Aafke is ontslagen uit het ziekenhuis. In het ziekenhuis kreeg ze alleen nog maar sondevoeding toegediend, omdat ze niets uit zichzelf at. Door de sondevoeding is haar gewicht toegenomen, en verkeert ze niet meer in levensgevaar. Daarom mogen, of beter gezegd, moeten we haar mee naar huis nemen. Onderweg zien we mensen bij een oliebollentent staan. Wij waren het helemaal vergeten: het nieuwe jaar staat voor de deur.
Terwijl de mensen in hun huiskamers bij de kerstboom hun dagen aftellen naar het nieuwe jaar, tellen wij de dagen af naar de heropname. Wanneer die gaat plaatsvinden, weten we niet, maar dat die binnen een paar dagen gaat plaatsvinden, weten we wel zeker.
Direct na aankomst thuis gaat het niet goed met Aafke.

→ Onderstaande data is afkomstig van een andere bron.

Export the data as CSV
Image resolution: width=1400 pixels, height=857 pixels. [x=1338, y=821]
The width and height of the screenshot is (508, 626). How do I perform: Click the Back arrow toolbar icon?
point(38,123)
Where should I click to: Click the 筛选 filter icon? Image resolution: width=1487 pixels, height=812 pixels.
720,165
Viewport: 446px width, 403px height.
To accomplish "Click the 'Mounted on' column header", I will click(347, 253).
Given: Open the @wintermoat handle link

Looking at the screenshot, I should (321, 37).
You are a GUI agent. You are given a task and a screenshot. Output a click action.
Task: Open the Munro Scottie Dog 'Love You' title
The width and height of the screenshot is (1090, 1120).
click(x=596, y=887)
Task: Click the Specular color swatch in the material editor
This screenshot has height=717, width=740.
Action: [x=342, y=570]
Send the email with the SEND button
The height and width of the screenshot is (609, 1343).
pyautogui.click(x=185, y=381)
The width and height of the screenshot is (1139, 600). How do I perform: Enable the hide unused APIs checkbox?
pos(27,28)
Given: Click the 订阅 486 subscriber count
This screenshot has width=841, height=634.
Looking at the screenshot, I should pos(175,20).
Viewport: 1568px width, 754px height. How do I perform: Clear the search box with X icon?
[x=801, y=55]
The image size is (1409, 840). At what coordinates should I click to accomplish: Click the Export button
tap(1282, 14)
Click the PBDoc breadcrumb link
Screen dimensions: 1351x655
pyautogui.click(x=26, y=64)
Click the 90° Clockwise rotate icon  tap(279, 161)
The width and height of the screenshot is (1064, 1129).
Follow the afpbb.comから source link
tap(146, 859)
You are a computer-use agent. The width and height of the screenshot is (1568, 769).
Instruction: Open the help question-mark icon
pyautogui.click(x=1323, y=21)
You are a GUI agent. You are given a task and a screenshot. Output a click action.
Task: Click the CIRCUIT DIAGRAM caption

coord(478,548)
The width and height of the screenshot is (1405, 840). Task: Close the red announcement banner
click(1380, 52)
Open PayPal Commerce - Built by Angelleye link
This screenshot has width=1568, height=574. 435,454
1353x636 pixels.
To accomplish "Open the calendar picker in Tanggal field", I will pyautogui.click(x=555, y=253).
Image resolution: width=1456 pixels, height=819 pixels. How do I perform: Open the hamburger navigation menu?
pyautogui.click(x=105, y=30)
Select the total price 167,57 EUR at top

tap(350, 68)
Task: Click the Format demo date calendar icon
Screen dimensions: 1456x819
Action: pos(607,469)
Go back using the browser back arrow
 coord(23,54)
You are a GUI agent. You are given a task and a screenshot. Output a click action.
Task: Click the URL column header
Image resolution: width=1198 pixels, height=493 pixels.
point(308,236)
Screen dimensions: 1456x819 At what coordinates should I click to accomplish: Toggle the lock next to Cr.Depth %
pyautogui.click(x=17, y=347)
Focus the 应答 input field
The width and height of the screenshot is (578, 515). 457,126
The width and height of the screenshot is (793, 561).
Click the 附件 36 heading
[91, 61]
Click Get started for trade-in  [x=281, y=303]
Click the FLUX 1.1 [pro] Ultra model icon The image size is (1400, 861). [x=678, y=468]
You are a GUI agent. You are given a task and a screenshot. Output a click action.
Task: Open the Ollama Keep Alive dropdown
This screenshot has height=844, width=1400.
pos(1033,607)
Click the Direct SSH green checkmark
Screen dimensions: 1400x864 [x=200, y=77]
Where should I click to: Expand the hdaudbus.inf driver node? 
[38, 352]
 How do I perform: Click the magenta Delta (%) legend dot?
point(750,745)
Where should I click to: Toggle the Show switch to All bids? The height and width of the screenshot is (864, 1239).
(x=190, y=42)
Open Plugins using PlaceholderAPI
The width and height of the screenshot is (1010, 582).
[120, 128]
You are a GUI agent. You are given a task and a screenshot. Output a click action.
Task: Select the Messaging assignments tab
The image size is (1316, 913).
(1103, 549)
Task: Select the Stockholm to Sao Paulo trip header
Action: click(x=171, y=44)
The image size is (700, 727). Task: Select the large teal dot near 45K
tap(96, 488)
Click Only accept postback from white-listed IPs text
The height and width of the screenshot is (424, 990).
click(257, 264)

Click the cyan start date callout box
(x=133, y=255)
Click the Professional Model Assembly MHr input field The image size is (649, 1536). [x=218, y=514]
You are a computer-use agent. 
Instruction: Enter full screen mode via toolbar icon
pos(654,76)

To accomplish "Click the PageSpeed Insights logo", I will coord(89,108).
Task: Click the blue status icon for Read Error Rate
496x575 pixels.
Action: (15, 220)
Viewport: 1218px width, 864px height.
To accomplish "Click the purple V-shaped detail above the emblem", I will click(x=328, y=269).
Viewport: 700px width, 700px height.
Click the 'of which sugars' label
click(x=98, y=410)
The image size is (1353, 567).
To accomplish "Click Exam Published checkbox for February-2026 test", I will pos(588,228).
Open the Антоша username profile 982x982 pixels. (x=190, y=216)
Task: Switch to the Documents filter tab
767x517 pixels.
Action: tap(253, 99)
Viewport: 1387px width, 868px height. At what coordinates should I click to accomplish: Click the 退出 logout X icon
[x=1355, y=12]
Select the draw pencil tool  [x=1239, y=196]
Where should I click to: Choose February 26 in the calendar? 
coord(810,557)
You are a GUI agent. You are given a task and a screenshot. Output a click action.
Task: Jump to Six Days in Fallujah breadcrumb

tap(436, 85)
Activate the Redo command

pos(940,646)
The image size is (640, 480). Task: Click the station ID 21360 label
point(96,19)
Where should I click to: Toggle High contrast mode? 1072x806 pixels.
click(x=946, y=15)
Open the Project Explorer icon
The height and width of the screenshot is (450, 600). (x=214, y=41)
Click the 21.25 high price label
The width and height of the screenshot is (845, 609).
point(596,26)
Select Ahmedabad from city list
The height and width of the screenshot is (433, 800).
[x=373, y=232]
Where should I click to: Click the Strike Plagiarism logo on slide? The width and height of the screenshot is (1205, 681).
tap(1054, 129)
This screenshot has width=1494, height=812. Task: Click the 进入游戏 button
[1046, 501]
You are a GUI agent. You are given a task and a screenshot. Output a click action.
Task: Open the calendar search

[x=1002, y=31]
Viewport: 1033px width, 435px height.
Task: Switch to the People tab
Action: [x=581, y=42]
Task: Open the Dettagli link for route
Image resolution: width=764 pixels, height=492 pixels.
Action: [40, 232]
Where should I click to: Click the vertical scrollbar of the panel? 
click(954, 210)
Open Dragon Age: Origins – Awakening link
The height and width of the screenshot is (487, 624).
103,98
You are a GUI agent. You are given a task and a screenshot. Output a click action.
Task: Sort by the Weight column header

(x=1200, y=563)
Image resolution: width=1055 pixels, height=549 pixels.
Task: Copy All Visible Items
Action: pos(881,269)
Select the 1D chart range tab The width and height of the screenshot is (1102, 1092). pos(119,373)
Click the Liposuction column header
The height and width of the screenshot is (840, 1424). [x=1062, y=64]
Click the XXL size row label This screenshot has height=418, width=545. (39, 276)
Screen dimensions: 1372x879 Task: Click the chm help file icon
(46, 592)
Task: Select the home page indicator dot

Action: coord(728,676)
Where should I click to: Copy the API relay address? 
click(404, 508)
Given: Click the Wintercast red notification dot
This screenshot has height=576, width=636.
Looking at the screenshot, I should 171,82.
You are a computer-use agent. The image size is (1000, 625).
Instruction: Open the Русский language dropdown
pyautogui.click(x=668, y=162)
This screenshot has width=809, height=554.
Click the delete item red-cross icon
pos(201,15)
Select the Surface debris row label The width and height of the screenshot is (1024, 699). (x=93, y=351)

Ze eet en drinkt vrijwel niets en blijft elke maaltijd maar met haar lege ogen naar het eten staren. De sfeer wordt er niet beter op. De gezelligste dagen van het jaar zijn aan ons huis voorbij gegaan. Ook de Nutridrink laat Aafke zo goed als staan. Na twee dagen besluiten we weer contact op te nemen met het ziekenhuis.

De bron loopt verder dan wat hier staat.